● **Task directions**
Omitting every picture, copy the lines from the one that contains "Where should I click to: Open" through the last line of the records below, exactly and with nothing added.

● **Records supplied**

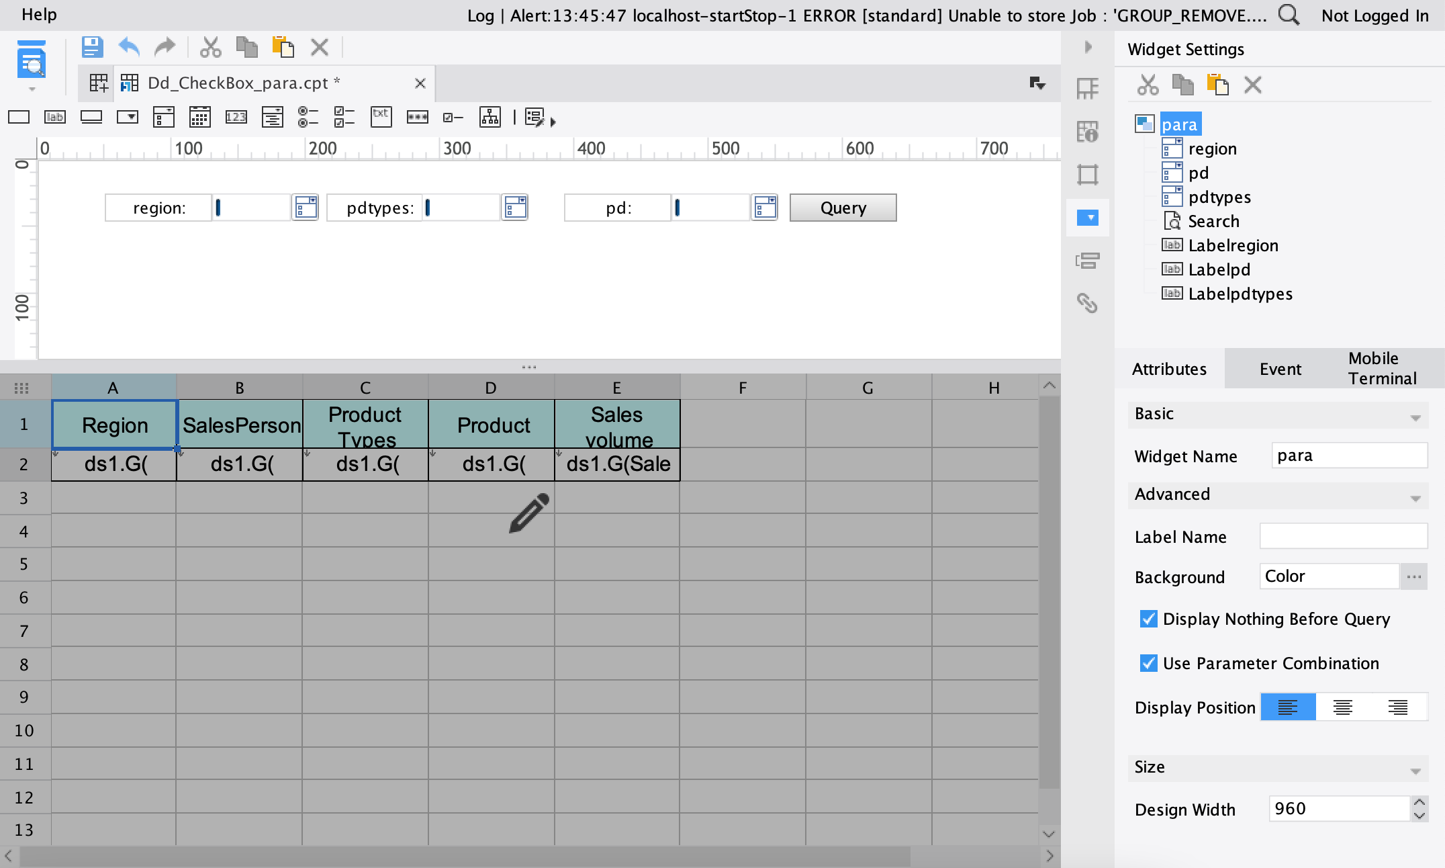
Task: Click the Undo arrow icon
Action: [x=129, y=47]
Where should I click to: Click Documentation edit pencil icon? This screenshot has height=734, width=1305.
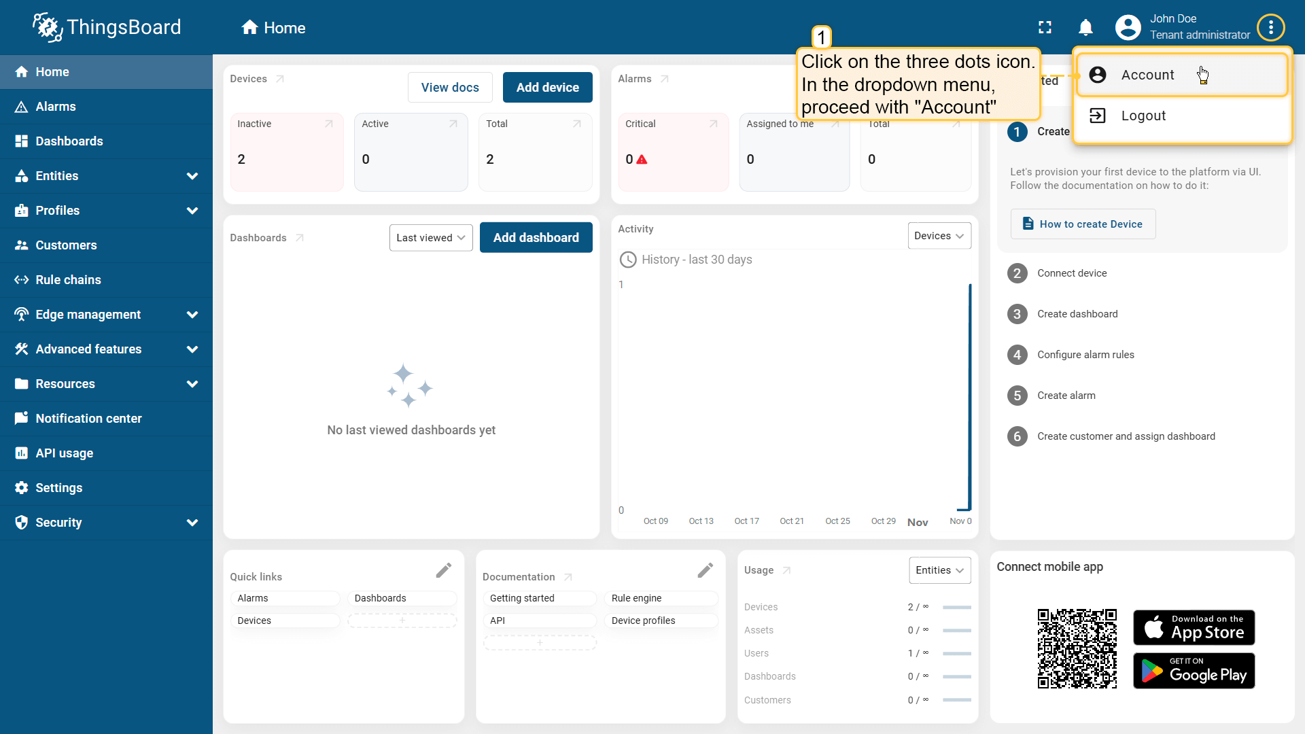(x=705, y=570)
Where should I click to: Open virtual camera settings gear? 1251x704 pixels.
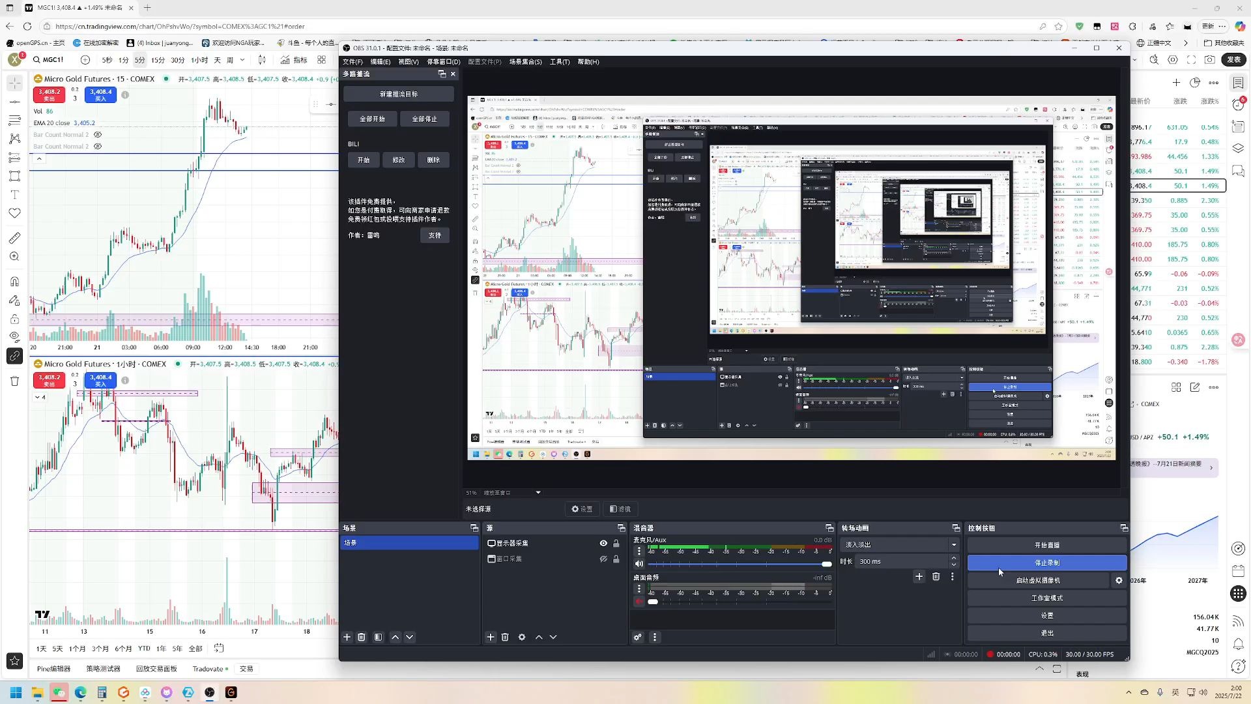pos(1119,580)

● **Output**
Where should I click to: Open virtual camera settings gear? 1251x704 pixels.
pos(1119,580)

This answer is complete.